» **BRIEF**: The answer should contain all of the records below, each one copied word for word.

» **DATA TO EXAMINE**:
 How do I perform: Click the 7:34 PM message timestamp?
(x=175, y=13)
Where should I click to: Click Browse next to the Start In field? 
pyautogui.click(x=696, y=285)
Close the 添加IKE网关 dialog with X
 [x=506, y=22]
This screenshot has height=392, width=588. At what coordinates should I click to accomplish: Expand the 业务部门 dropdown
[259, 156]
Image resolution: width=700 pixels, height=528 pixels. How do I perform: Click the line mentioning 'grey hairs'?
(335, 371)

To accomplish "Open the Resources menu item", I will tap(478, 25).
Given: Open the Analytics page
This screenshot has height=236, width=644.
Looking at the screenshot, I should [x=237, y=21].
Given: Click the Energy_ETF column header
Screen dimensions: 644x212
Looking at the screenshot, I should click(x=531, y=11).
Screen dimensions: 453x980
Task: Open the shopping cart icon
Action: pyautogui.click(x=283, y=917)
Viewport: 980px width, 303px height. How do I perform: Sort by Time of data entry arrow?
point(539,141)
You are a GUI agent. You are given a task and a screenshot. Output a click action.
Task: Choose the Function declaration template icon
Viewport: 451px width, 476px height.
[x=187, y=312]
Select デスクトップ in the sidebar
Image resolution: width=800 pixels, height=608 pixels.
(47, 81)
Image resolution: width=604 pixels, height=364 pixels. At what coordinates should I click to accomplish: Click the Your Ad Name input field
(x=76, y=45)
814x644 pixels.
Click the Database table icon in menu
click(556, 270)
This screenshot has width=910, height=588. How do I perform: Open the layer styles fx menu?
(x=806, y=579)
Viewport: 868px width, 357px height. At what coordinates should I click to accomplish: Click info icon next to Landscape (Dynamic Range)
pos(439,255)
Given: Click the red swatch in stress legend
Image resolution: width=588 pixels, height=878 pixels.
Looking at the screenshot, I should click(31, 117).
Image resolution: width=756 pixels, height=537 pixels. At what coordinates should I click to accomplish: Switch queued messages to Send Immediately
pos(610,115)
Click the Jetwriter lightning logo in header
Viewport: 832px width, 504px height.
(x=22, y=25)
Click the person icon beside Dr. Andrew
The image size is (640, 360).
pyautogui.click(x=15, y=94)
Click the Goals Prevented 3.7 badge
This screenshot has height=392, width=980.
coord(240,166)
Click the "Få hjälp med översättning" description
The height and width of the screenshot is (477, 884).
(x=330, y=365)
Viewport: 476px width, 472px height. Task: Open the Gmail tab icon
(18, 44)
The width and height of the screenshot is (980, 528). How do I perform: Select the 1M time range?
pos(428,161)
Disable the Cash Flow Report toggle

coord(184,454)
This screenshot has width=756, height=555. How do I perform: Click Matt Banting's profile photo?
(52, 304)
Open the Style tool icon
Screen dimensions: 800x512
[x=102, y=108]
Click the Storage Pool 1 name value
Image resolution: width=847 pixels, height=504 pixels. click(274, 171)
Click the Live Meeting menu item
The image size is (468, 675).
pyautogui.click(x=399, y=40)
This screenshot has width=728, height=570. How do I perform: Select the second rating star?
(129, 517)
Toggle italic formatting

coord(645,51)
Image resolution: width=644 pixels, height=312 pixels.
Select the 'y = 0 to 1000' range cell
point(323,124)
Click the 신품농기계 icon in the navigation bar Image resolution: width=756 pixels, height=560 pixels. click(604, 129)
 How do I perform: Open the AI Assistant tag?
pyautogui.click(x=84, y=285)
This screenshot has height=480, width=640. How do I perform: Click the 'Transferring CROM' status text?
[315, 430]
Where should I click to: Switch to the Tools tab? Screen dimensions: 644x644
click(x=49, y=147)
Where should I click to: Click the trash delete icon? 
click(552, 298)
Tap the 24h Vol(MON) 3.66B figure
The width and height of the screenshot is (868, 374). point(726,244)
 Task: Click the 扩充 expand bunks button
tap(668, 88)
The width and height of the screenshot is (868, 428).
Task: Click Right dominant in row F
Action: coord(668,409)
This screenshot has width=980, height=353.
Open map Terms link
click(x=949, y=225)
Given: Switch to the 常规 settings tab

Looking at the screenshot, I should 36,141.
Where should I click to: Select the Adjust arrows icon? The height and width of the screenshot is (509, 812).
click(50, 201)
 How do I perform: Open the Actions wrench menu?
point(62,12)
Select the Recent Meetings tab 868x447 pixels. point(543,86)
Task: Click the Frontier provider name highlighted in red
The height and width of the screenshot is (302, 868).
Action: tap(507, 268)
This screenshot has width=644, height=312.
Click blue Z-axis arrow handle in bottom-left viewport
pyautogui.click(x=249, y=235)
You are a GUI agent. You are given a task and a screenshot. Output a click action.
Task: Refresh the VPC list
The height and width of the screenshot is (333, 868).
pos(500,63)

» **RESULT OF THE TASK**:
 How do I perform: Click the 7:34 PM message timestamp?
(x=175, y=13)
Where should I click to: Click Browse next to the Start In field? 
pyautogui.click(x=696, y=285)
Close the 添加IKE网关 dialog with X
 [x=506, y=22]
This screenshot has height=392, width=588. At what coordinates should I click to accomplish: Expand the 业务部门 dropdown
[259, 156]
Image resolution: width=700 pixels, height=528 pixels. How do I perform: Click the line mentioning 'grey hairs'?
(335, 371)

To accomplish "Open the Resources menu item", I will tap(478, 25).
Given: Open the Analytics page
This screenshot has height=236, width=644.
Looking at the screenshot, I should [x=237, y=21].
Given: Click the Energy_ETF column header
Screen dimensions: 644x212
Looking at the screenshot, I should click(x=531, y=11).
Screen dimensions: 453x980
Task: Open the shopping cart icon
Action: pyautogui.click(x=283, y=917)
Viewport: 980px width, 303px height. How do I perform: Sort by Time of data entry arrow?
point(539,141)
You are a GUI agent. You are given a task and a screenshot. Output a click action.
Task: Choose the Function declaration template icon
Viewport: 451px width, 476px height.
[x=187, y=312]
Select デスクトップ in the sidebar
Image resolution: width=800 pixels, height=608 pixels.
(47, 81)
Image resolution: width=604 pixels, height=364 pixels. At what coordinates should I click to accomplish: Click the Your Ad Name input field
(x=76, y=45)
814x644 pixels.
Click the Database table icon in menu
click(556, 270)
This screenshot has width=910, height=588. How do I perform: Open the layer styles fx menu?
(x=806, y=579)
Viewport: 868px width, 357px height. At what coordinates should I click to accomplish: Click info icon next to Landscape (Dynamic Range)
pos(439,255)
Given: Click the red swatch in stress legend
Image resolution: width=588 pixels, height=878 pixels.
Looking at the screenshot, I should click(31, 117).
Image resolution: width=756 pixels, height=537 pixels. At what coordinates should I click to accomplish: Switch queued messages to Send Immediately
pos(610,115)
Click the Jetwriter lightning logo in header
Viewport: 832px width, 504px height.
(x=22, y=25)
Click the person icon beside Dr. Andrew
The image size is (640, 360).
pyautogui.click(x=15, y=94)
Click the Goals Prevented 3.7 badge
This screenshot has height=392, width=980.
coord(240,166)
Click the "Få hjälp med översättning" description
The height and width of the screenshot is (477, 884).
(x=330, y=365)
Viewport: 476px width, 472px height. Task: Open the Gmail tab icon
(18, 44)
The width and height of the screenshot is (980, 528). How do I perform: Select the 1M time range?
pos(428,161)
Disable the Cash Flow Report toggle

coord(184,454)
This screenshot has width=756, height=555. How do I perform: Click Matt Banting's profile photo?
(52, 304)
Open the Style tool icon
Screen dimensions: 800x512
[x=102, y=108]
Click the Storage Pool 1 name value
Image resolution: width=847 pixels, height=504 pixels. click(274, 171)
Click the Live Meeting menu item
The image size is (468, 675).
pyautogui.click(x=399, y=40)
This screenshot has width=728, height=570. How do I perform: Select the second rating star?
(129, 517)
Toggle italic formatting

coord(645,51)
Image resolution: width=644 pixels, height=312 pixels.
Select the 'y = 0 to 1000' range cell
point(323,124)
Click the 신품농기계 icon in the navigation bar Image resolution: width=756 pixels, height=560 pixels. click(604, 129)
 How do I perform: Open the AI Assistant tag?
pyautogui.click(x=84, y=285)
This screenshot has height=480, width=640. How do I perform: Click the 'Transferring CROM' status text?
[315, 430]
Where should I click to: Switch to the Tools tab? Screen dimensions: 644x644
click(x=49, y=147)
Where should I click to: Click the trash delete icon? 
click(552, 298)
Tap the 24h Vol(MON) 3.66B figure
The width and height of the screenshot is (868, 374). point(726,244)
 Task: Click the 扩充 expand bunks button
tap(668, 88)
The width and height of the screenshot is (868, 428).
Task: Click Right dominant in row F
Action: coord(668,409)
This screenshot has width=980, height=353.
Open map Terms link
click(x=949, y=225)
Given: Switch to the 常规 settings tab

Looking at the screenshot, I should 36,141.
Where should I click to: Select the Adjust arrows icon? The height and width of the screenshot is (509, 812).
click(50, 201)
 How do I perform: Open the Actions wrench menu?
point(62,12)
Select the Recent Meetings tab 868x447 pixels. point(543,86)
Task: Click the Frontier provider name highlighted in red
The height and width of the screenshot is (302, 868).
Action: tap(507, 268)
This screenshot has width=644, height=312.
Click blue Z-axis arrow handle in bottom-left viewport
pyautogui.click(x=249, y=235)
You are a GUI agent. You are given a task and a screenshot. Output a click action.
Task: Refresh the VPC list
The height and width of the screenshot is (333, 868).
pos(500,63)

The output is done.